War on the streets has been helmed but the war of words has grown.
To what end, at what cost?

We are a land of myth and magic;
Recall the geographically impossible sighting of a lion by Sang Nila Utama,
The mythical Merlion that guards our shores,
We are the land of transformation, impressive and impossible in scope.
Ignore this at our own peril,
Becoming the land where only the reinforced myth of conservatism prevails.
If I tell you, you are better than everyone else, you will listen to me.
If I tell you, you can be better than yourself, you do not hear me.
If I tell you marriage, children, a HDB flat is not my choice of life, you stare befuddled and ask, ‘but doesn’t everyone want those things?’
People, who know us not, look at this mindlessness and think this must be the product of a long sustained suppression by an external form, a government.
But the repression is within.
An island tied to none, mistaken for bigger continents, we are entirely consumed as a negligible civilization with being the best of the best.
To what end, at what cost?

See the earth we dig deep, the rage that flows out of it, it is our rage.
We are angry,
We are alienated, locked away from our own psyches, oblivious to the varied lives, the diverse options, the endless possibilities.
We see only our fractured selves in each other and rage and rage and rage.
We fuss over identity like mannequins in a store window
Grappling for the insides with only frozen smiles on plastic faces.
We love,
Not as a voyage of discovery,
But as a necessary step in the narrow ladder of social acceptability.
Look upon this mirage of a classless society,
Witness social mobility becoming a foregone conclusion of another era.
To be asked to forecast the trends of the future
Then shut down by the soothsayers of the past,
It is cockblocking for the brightest minds;
This intelligentsia the world sees as powerful sharks,
But you, with your breakable ego,
Only willing to acknowledge mediocrity,
Irrationally look upon them as guppies in a small pond.

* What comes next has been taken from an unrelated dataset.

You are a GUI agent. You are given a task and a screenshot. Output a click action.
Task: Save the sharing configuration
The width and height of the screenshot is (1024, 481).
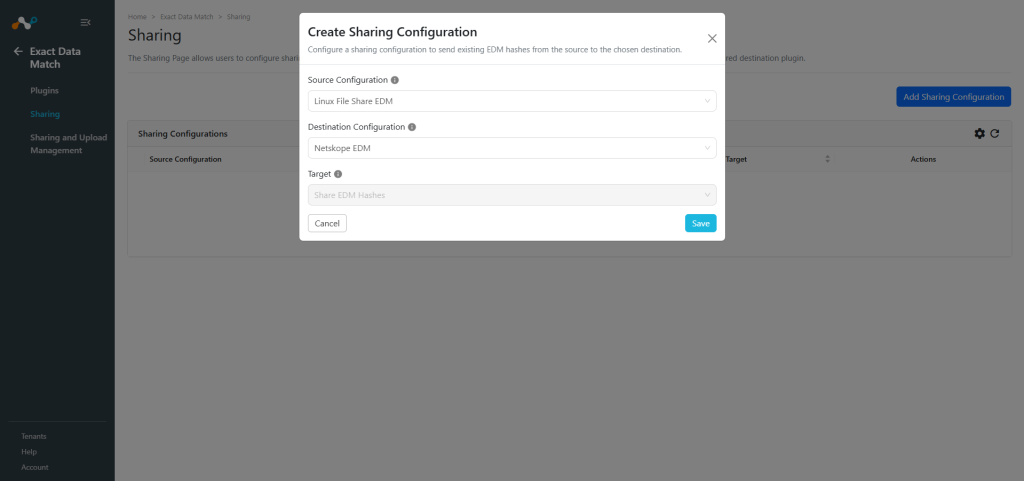pos(701,223)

Surely this vicious cycle has only one doomsday conclusion
Yet we float, buoyed by the sheer tenacity of a structure laid in place by foresight
Foresight, my friends, is the ability to look out of the past into the future,
To view the immortal land of being with the steady gaze of a pragmatic.
Who can do this?
Now you see what I see
There is no greatness in my generation
We have swallowed the past or spat it out, whenever it suits us.
We live in the present, drunk on the power of potentia.
You have it all, you have what it takes, you are the leaders of tomorrow
And yet we are none of this.
In this age of diversity and discernment and power to the agile,
To lead is not to redeem or conserve, it is to break and build, time and again,
Till death and birth become one and the same,
The shadows of the unknown resurrecting the powerful and the wise.